On Wednesday, November 1, at 10:30 am, DC Councilmember Charles Allen (Ward 6), chair of the Council’s Committee on Transportation and the Environment, will co-chair a second hearing with Councilmember Brianne Nadeau (Ward 1), chair of the Committee on Public Works and Operations, examining four bills to curb dangerous driving in the District and reverse years of increasing traffic fatalities. This comes as the District marks 42 roadway deaths already this year, a 16-year-high. More than 5,300 people have been injured in crashes, including more than 300 people with serious injuries.
As part of pre-hearing questioning, the Committee has learned the District is further behind on its goals to make streets safer than first realized:
- Astoundingly, only eight people are enrolled in the mandatory ignition intervention device program required when someone is arrested for, or convicted of, driving under the influence, and it appears that the DMV has only just started notifying an additional 335 drivers that they must enroll. These devices are essential in keeping our roads safe, as they prevent someone from turning on their car if they have been drinking.
Approximately 50,000 tickets per year are issued for driving 20-30 mph over the posted speed limit. That means someone is being cited driving at exceedingly dangerous speeds on DC streets nearly 150 times per day, confirming what many DC residents experience daily.
There is one Maryland-registered vehicle with more than $100,000 in accumulated unpaid violations, and 42 vehicles with more than $50,000 in unpaid violations. Councilmember Allen’s proposal to give the District’s Attorney General the power to go after dangerous drivers in civil court could help target these most egregious offenders. Getting just a small number of drivers to either change their behavior or lose their driving privileges would have a significant impact on road safety.

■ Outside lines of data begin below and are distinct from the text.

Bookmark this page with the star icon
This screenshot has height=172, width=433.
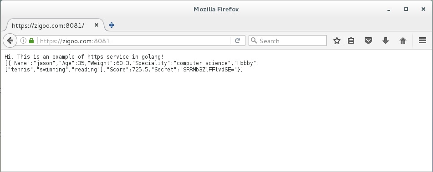coord(336,41)
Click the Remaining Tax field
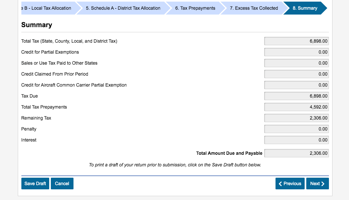The image size is (349, 200). point(296,118)
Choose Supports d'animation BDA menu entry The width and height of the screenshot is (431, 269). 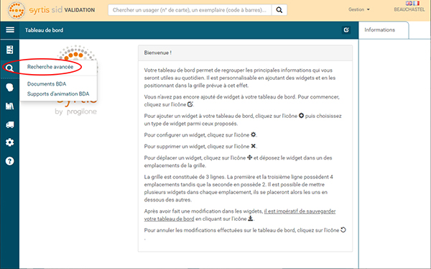click(x=58, y=94)
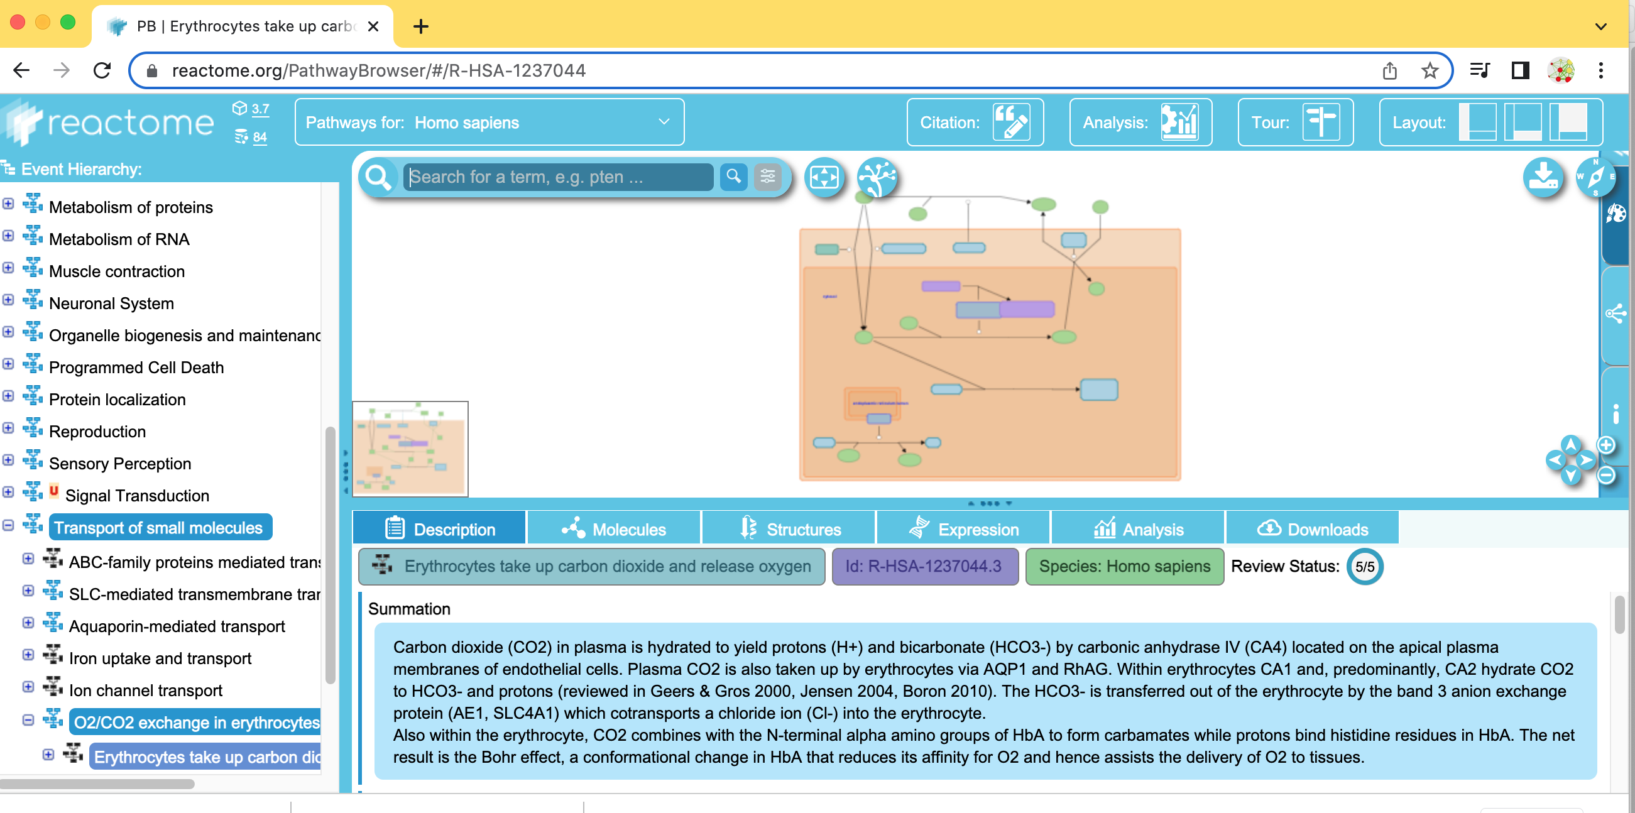The height and width of the screenshot is (813, 1635).
Task: Bookmark page with the star icon
Action: [1429, 70]
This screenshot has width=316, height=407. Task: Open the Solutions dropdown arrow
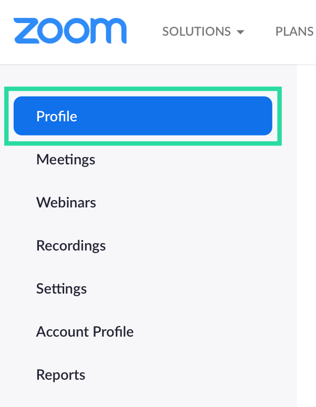pos(240,32)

- There appears to be very little information-sharing between agencies to identify drivers who have shown repeated dangerous or reckless driving behavior. This limits the District’s ability to prioritize its enforcement efforts.
Tomorrow’s hearing will probe into these questions and examine how the proposed legislation could fill gaps and make our streets safer.
What: The second of two public hearings to consider bills to strengthen enforcement and accountability for people who drive dangerously in the District. Video from the first hearing, held on October 4, can be found here.
Who: Committee Chairs Councilmember Charles Allen and Councilmember Brianne K. Nadeau, Members of the Council, and government witnesses including Acting Deputy Mayor for Operations and Infrastructure Keith Anderson and representatives from the Department of Public Works, the Department of Motor Vehicles, and the District Department of Transportation. Members of the public testified on the proposed bills on October 4.
When: Wednesday, November 1, beginning at 10:30 am.